Go line by line through the entries below and copy those containing the string "divider".

Stored data:
******

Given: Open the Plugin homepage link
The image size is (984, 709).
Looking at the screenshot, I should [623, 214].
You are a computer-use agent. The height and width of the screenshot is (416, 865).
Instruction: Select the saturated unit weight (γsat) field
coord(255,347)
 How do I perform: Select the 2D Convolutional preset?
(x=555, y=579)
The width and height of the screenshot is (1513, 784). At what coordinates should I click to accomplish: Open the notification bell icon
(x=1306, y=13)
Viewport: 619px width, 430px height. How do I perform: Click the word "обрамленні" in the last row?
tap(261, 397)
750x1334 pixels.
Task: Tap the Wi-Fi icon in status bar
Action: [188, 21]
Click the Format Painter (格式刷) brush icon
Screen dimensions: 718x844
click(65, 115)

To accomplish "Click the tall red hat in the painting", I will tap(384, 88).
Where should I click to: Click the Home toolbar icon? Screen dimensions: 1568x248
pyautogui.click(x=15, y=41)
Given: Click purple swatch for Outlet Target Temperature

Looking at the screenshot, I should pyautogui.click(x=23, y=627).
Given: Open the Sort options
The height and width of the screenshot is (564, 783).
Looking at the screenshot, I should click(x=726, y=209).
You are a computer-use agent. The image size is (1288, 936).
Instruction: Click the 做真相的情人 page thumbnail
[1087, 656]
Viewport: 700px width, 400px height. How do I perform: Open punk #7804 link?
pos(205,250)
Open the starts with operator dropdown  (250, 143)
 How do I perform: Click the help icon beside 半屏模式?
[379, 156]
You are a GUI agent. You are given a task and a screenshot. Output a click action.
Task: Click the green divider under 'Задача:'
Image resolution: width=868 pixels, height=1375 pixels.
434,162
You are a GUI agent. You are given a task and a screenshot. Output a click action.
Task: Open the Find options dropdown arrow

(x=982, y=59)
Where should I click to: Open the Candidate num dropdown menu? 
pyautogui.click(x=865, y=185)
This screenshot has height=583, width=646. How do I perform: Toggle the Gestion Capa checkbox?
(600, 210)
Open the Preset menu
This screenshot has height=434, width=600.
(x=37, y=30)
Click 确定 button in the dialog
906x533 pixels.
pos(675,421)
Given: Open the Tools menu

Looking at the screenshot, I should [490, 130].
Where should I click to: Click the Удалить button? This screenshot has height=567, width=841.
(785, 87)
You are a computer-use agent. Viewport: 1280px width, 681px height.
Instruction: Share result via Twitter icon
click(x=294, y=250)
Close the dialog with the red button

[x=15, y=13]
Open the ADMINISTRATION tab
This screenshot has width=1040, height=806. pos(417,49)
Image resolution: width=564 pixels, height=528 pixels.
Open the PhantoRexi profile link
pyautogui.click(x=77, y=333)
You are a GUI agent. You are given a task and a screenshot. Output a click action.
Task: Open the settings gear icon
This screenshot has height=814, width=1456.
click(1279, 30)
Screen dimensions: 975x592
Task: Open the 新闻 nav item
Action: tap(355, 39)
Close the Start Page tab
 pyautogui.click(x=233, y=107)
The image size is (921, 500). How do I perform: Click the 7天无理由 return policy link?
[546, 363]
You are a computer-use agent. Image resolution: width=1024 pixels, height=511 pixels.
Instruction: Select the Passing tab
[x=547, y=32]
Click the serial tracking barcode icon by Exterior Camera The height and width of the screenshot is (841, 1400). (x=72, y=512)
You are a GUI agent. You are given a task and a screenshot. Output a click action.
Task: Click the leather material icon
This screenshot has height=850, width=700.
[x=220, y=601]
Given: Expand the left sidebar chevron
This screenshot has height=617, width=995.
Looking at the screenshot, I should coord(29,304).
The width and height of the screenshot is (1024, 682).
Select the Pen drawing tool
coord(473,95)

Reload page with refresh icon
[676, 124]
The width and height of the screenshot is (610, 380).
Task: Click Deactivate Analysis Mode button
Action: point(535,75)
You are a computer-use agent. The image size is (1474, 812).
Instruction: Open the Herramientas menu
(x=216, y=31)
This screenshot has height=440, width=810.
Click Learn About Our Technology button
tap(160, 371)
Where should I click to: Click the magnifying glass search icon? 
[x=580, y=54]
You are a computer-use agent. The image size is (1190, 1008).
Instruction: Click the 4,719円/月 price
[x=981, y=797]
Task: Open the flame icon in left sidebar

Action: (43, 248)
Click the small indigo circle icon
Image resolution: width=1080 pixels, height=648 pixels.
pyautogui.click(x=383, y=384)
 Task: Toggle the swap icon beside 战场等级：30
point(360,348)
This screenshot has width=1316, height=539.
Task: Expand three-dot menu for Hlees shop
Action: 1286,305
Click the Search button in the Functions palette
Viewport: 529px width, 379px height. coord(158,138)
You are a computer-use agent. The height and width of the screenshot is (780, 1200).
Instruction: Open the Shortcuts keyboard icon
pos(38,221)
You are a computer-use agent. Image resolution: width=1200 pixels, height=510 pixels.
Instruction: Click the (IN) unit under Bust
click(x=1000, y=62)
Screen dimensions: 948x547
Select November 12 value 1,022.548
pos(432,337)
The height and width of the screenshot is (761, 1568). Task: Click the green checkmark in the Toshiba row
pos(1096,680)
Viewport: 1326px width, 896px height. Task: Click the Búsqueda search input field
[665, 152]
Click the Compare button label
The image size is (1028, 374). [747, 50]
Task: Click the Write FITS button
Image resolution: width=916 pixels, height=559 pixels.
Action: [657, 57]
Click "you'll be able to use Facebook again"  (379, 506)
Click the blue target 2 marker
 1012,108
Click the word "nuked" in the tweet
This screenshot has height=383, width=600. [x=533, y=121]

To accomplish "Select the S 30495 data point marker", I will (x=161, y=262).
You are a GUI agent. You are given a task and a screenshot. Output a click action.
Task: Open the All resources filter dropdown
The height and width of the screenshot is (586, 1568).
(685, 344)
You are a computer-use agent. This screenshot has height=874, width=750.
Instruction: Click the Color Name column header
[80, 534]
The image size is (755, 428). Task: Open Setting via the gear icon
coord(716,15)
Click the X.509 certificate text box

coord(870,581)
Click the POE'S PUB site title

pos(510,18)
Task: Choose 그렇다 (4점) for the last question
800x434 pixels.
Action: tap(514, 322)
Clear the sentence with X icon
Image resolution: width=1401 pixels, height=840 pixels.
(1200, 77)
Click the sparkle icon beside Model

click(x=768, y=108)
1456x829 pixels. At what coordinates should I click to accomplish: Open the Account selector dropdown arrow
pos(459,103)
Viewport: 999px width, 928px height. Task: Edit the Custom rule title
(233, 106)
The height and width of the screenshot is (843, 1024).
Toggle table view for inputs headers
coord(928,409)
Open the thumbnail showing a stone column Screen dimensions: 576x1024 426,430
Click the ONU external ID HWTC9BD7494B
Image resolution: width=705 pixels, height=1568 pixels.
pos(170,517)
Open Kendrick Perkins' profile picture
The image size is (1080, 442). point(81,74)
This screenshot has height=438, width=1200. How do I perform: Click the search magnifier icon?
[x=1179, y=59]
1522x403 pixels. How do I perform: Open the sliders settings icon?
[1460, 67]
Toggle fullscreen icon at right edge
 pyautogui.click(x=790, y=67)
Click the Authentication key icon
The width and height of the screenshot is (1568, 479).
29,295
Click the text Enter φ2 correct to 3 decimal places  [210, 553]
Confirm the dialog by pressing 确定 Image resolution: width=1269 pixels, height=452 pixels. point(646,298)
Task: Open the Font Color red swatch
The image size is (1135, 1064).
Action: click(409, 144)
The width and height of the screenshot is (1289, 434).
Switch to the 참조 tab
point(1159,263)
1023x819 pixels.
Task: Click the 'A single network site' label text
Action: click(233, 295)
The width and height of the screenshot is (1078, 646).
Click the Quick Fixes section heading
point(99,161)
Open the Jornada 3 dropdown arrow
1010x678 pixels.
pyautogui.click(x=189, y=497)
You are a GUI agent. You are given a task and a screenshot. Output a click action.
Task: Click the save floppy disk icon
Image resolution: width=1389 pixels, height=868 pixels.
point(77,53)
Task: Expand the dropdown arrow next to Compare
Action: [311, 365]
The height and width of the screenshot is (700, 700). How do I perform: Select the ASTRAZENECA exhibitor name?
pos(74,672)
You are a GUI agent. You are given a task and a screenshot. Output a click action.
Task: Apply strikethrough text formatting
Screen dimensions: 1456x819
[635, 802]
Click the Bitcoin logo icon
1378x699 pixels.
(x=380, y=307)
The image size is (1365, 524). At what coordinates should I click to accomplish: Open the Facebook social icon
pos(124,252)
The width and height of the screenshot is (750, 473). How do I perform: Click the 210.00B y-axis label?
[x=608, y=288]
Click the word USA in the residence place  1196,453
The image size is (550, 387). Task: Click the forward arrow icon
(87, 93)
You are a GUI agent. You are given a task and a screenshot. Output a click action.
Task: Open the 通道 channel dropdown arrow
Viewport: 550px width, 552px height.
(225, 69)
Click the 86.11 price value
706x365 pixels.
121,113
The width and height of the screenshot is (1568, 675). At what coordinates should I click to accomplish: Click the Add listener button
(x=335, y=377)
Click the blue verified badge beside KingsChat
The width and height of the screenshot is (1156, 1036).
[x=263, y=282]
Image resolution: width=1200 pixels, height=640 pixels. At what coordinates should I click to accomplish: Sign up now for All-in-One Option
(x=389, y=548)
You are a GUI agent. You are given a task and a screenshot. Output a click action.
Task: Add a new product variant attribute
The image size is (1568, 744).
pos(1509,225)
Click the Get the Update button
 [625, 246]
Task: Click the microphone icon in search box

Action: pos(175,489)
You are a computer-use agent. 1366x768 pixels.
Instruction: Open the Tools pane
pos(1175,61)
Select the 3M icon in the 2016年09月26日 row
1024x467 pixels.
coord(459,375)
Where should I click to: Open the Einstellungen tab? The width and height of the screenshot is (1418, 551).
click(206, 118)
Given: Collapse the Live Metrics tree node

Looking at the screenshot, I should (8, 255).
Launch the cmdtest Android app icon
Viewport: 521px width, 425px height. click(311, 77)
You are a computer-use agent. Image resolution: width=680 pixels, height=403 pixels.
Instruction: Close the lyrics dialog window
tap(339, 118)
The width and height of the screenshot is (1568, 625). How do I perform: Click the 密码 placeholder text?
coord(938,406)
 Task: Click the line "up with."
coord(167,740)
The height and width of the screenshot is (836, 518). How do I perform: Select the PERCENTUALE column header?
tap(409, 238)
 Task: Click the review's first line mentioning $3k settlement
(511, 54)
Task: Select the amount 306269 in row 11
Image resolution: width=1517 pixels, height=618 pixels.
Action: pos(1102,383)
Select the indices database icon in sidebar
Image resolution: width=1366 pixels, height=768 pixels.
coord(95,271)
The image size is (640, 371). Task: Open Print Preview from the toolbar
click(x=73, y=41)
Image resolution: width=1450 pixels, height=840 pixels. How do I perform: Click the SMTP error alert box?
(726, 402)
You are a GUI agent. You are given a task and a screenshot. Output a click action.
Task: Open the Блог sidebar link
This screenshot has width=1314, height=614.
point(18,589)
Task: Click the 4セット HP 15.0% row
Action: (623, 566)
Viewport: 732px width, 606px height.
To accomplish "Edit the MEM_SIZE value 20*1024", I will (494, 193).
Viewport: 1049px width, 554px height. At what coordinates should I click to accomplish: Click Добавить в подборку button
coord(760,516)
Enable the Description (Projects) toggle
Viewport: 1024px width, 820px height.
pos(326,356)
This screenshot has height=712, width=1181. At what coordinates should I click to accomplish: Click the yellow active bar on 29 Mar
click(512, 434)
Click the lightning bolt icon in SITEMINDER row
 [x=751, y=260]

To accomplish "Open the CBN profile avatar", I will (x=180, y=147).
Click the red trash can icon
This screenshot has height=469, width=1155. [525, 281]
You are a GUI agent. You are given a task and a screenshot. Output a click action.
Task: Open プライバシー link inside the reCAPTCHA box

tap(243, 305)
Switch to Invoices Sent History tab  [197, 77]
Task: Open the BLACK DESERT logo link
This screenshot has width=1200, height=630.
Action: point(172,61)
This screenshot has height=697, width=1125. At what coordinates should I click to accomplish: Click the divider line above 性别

******

Exercise solution »
Task: Click the green divider under 'Задача:'
This screenshot has height=697, width=1125. At what coordinates should I click to accomplish: Click the divider line above 性别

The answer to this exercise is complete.